Multiple council members said the levy should have been more clear about what it would fund.
“We misled the voters, we did,” council member Steve Schmalz said. “We misled them, because we said we were going to hire six new, seven new employees, new equipment, training. All of that was never going to happen, because we needed the money to fund the existing EMS services. So when you tell the voters you’re going to fund something new, that misleads them. If you came back and you told us, ‘Hey, we’re projecting a $2 million deficit in the general fund and we need the money from the EMS [levy] to pass to help fund that,’ I think that would have been a different story. I think folks would have passed that.”

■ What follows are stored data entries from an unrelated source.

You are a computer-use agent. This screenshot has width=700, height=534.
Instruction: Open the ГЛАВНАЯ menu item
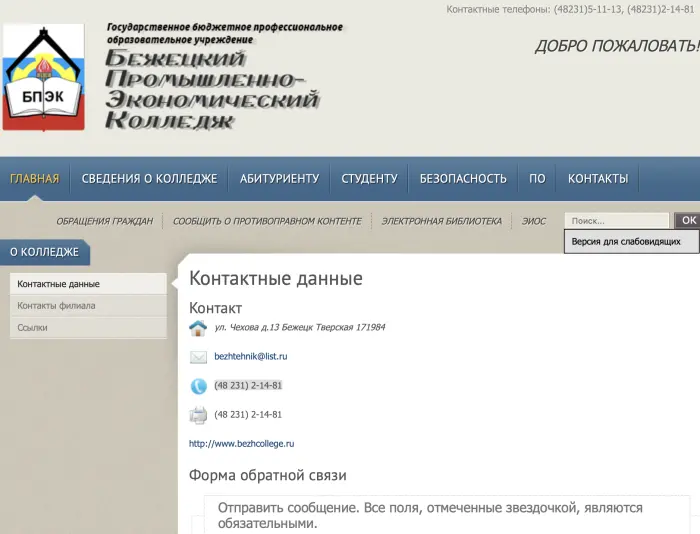(x=35, y=179)
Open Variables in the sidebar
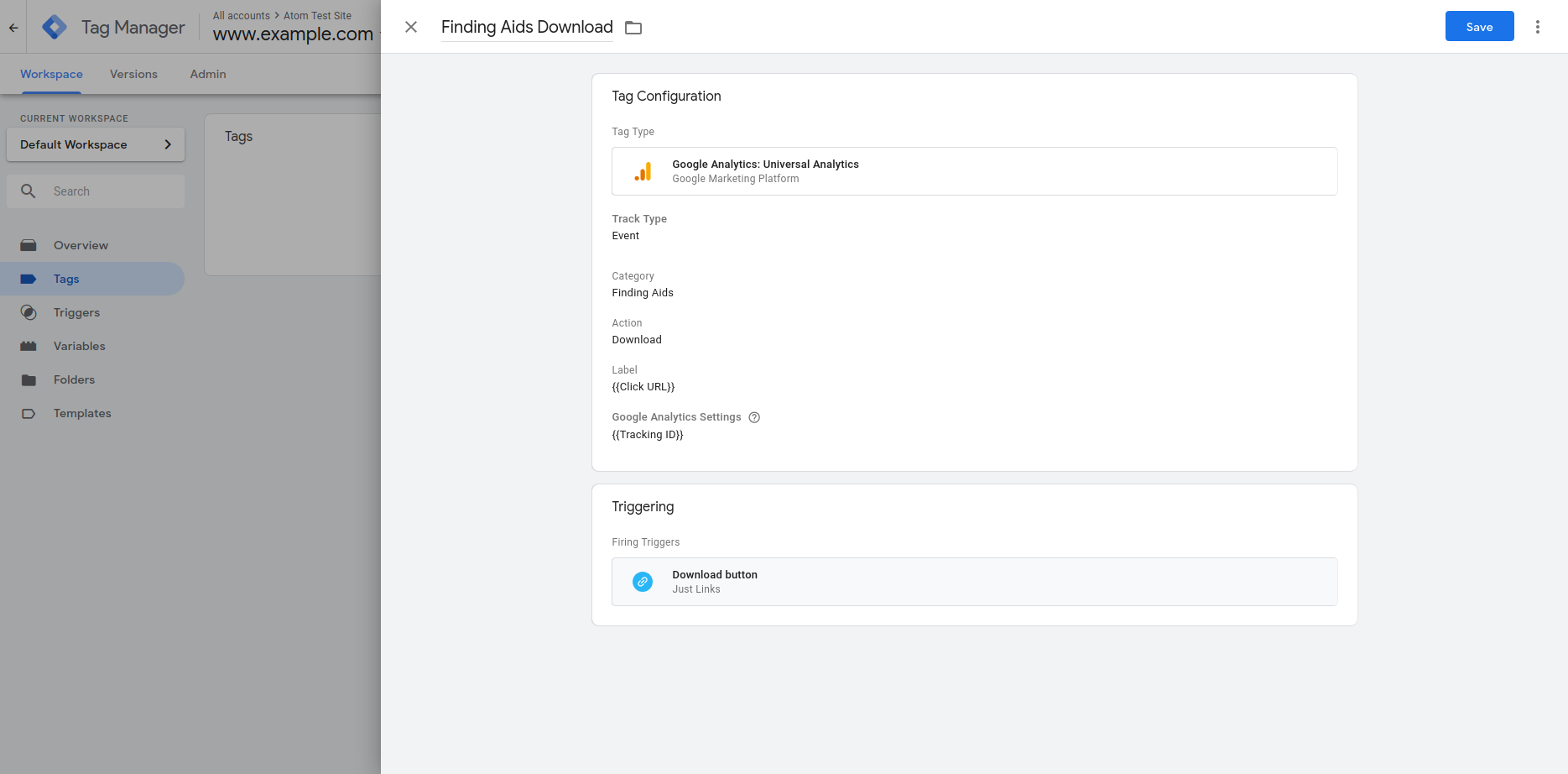The height and width of the screenshot is (774, 1568). (x=79, y=346)
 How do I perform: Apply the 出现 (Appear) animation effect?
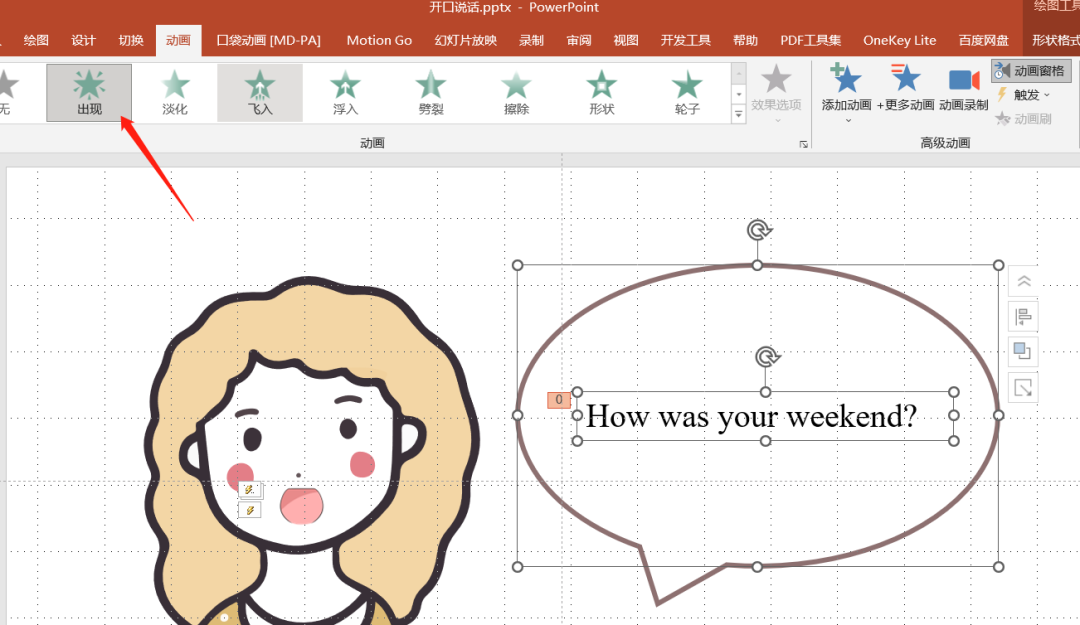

Council member Donna Vago and Marine said the levy would have been necessary even without hiring new staff, because of an unprecedented rise in costs. If Mukilteo decides to keep the city’s fire and EMS services, rather than joining the regional South County Fire, the mayor said, officials will likely need to present another levy to voters.
“Any further comments, or questions, or accusations, or whatever you guys want to talk about?” Marine said to close discussion on the budget at Monday’s meeting.
Council President Louis Harris thanked the mayor and staff for preparing the budget, stressing it was still preliminary, with council having the final say over the biennium spending.
“Ever since I’ve been on council, it’s been clear that there was going to be a point in the future in which revenue and expenses weren’t going to align, and we’d have to make some serious decisions,” Harris said in the meeting.
A public hearing on the budget will continue in the council’s next regular meeting at 6 p.m. Monday.